Abnorm wachsende Wimpern (Distichiasis)

Die Distichiasis ist eine Fehlbildung der Augenlider, bei der zusätzliche Wimpern aus den Ausgängen der Meibom-Drüsen wachsen – also aus einer unnatürlichen Position entlang der Lidkante. Diese abnorm wachsenden Wimpern reiben oft direkt auf der Augenoberfläche (Hornhaut oder Bindehaut) und können dadurch erhebliche Reizungen oder sogar Schäden verursachen. Die Erkrankung tritt sowohl bei Menschen als auch bei Hunden auf und ist bei letzteren oft erblich bedingt.

Anatomischer Hintergrund

Normalerweise wachsen Wimpern aus den Haarfollikeln an der äusseren Lidkante. Bei einer Distichiasis entstehen jedoch zusätzliche Wimpern aus den Ausführungsgängen der Meibom-Drüsen, die sich an der Lidinnenseite (hintere Lidkante) befinden.

AUFGABE
Führe alle Ausdrücke auf, die im Seitenauszug über Distichiasis in runden Klammern stehen. Die Auflistung ist eigenständiges Material, das nicht zum Seitenauszug gehört.

DATENSATZABSCHNITT
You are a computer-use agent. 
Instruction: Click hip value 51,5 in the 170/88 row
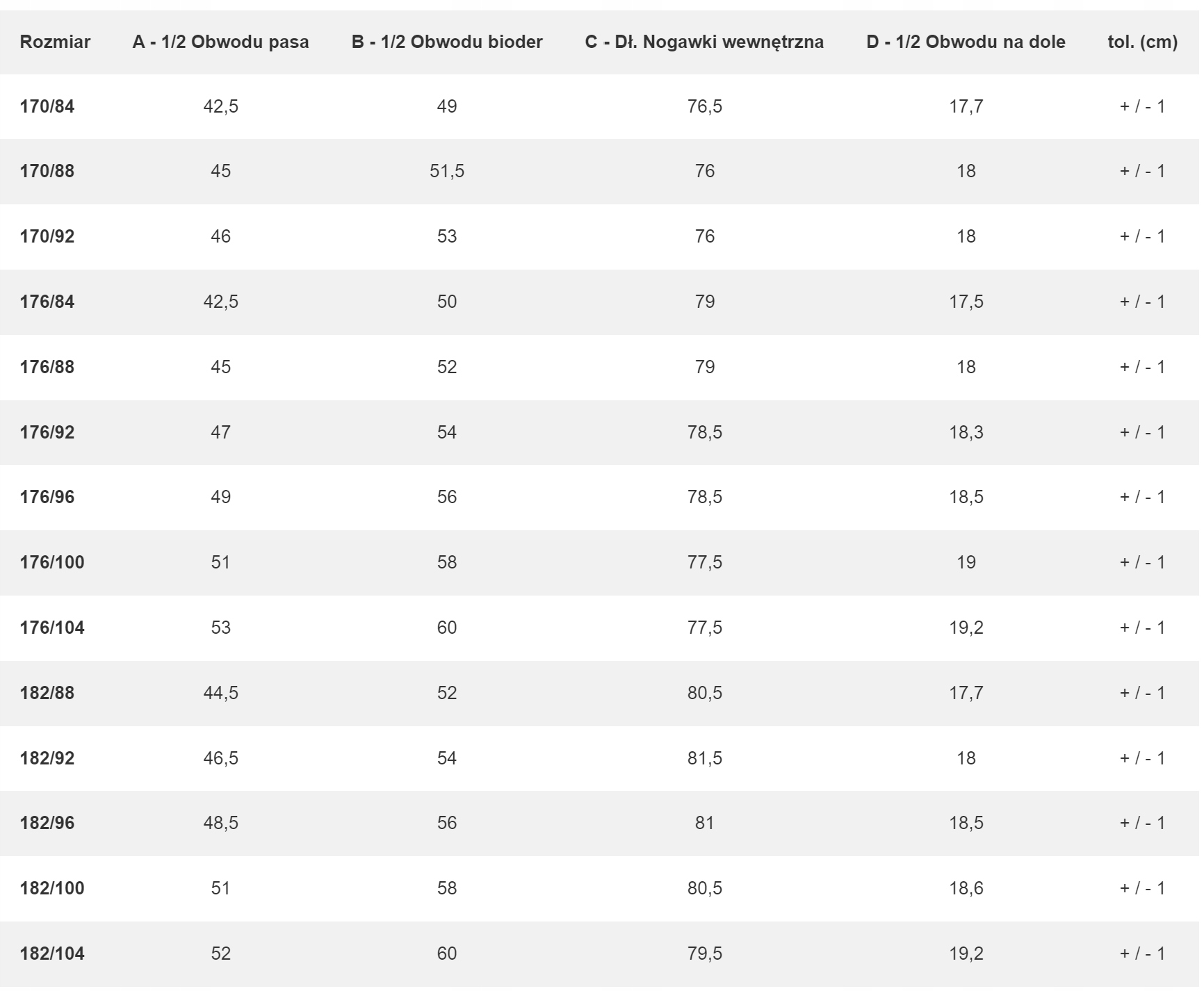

LÖSUNG
- Distichiasis
- Hornhaut oder Bindehaut
- hintere Lidkante